Even with six-figure subsidies, some are leary of the toll it takes on their athletes
POSTED: 01:30 a.m. HST, Apr 20, 2011
Mountain West Conference football coaches say the University of Hawaii will be a good addition to the league, but not even underwriting of charter flights by UH has assuaged concerns about the travel involved.
"Travel is a concern of mine, especially when we have to go there," San Diego State coach Rocky Long said during a call with conference media yesterday.
"It is always a tough road game to have to go over to Honolulu and play," Colorado State coach Steve Fairchild said.
Fairchild, who also came to Aloha Stadium as a Rams' quarterback in the 1980s, said, "Obviously the travel is an issue. It is more of an issue, I have always felt, the next week. You just don't want to make that trip back (effect) your preparation and the way you practice for the following game."

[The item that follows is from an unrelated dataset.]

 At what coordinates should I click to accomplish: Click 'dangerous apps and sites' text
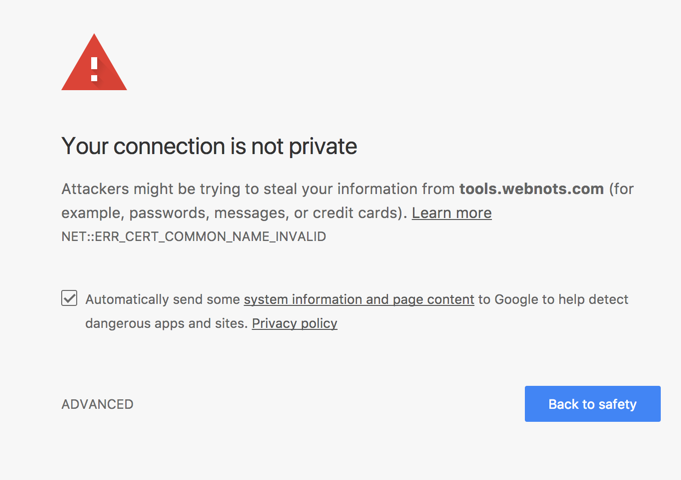(166, 323)
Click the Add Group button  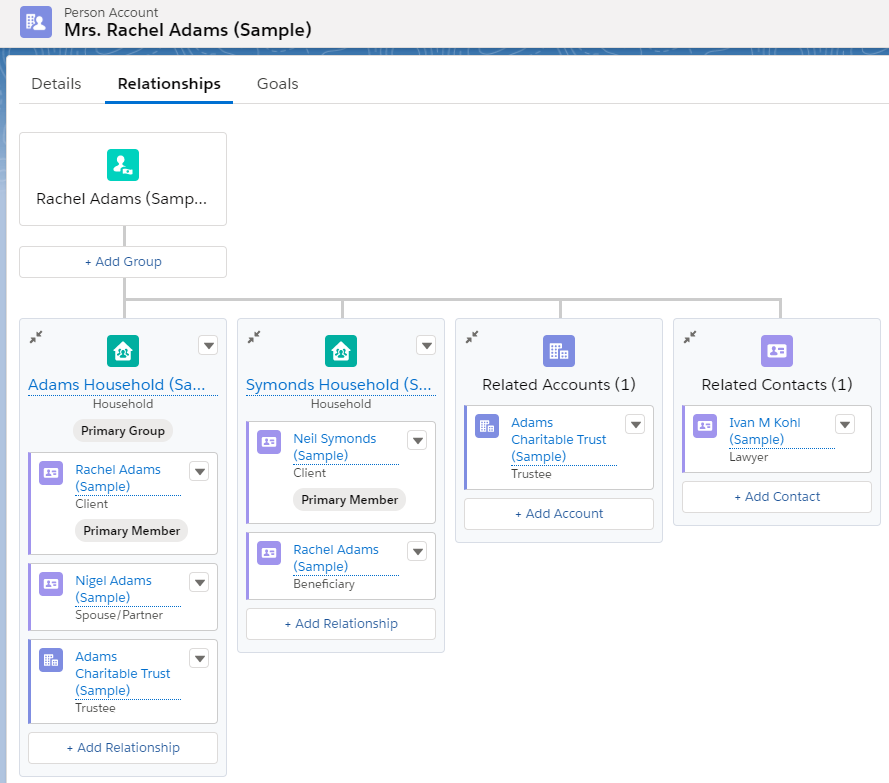tap(123, 262)
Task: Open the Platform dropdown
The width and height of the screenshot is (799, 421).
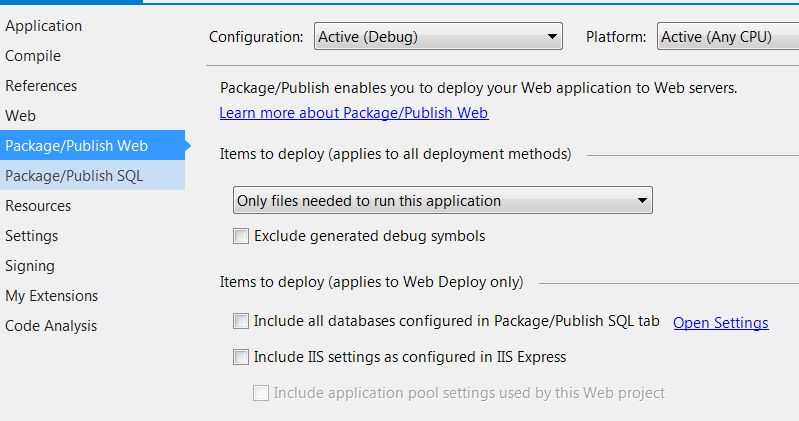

In an attempt to soothe coaches' concerns and as a condition of football-only membership for 2012, UH has agreed to pay $150,000-$175,000 in travel costs for each MWC visitor.
Opponents from the Pacific time zone would receive $150,000 while Mountain time zone foes would get $175,000 under terms of the contract.
The figure may be renegotiated annually if flight costs change per a mutually agreed upon index.
As a term of membership in the Big West for most sports other than football, UH will pay travel subsidies but the amount will be about $500 a head in the official travel parties. For example, UH will pay for 32 in baseball, 19 in men's basketball and 21 in women's basketball.
Fairchild said he looks forward to resuming a series with UH that has been dormant since 1997.
"I think back, not only as a player but as an assistant (coach) here, and some of the good teams they (the Warriors) have had over there with coach (Dick) Tomey and so forth. I think they'll be a nice addition to the MWC."
Said Long, "I think Hawaii adds to our league like all the teams coming into our conference."
Air Force coach Troy Calhoun, a former Falcons quarterback, said, "I think it (playing in Hawaii) is one of the magnificent experiences that we're able to share educationally with (the players). Being able to go to Pearl Harbor, I always thought, it was a real plus to go play over there."
Boise State, which debuts in the MWC this season, brings its own concerns to league coaches.
"I think they ought to get rid of that blue turf," Long said. "I think it is unfair."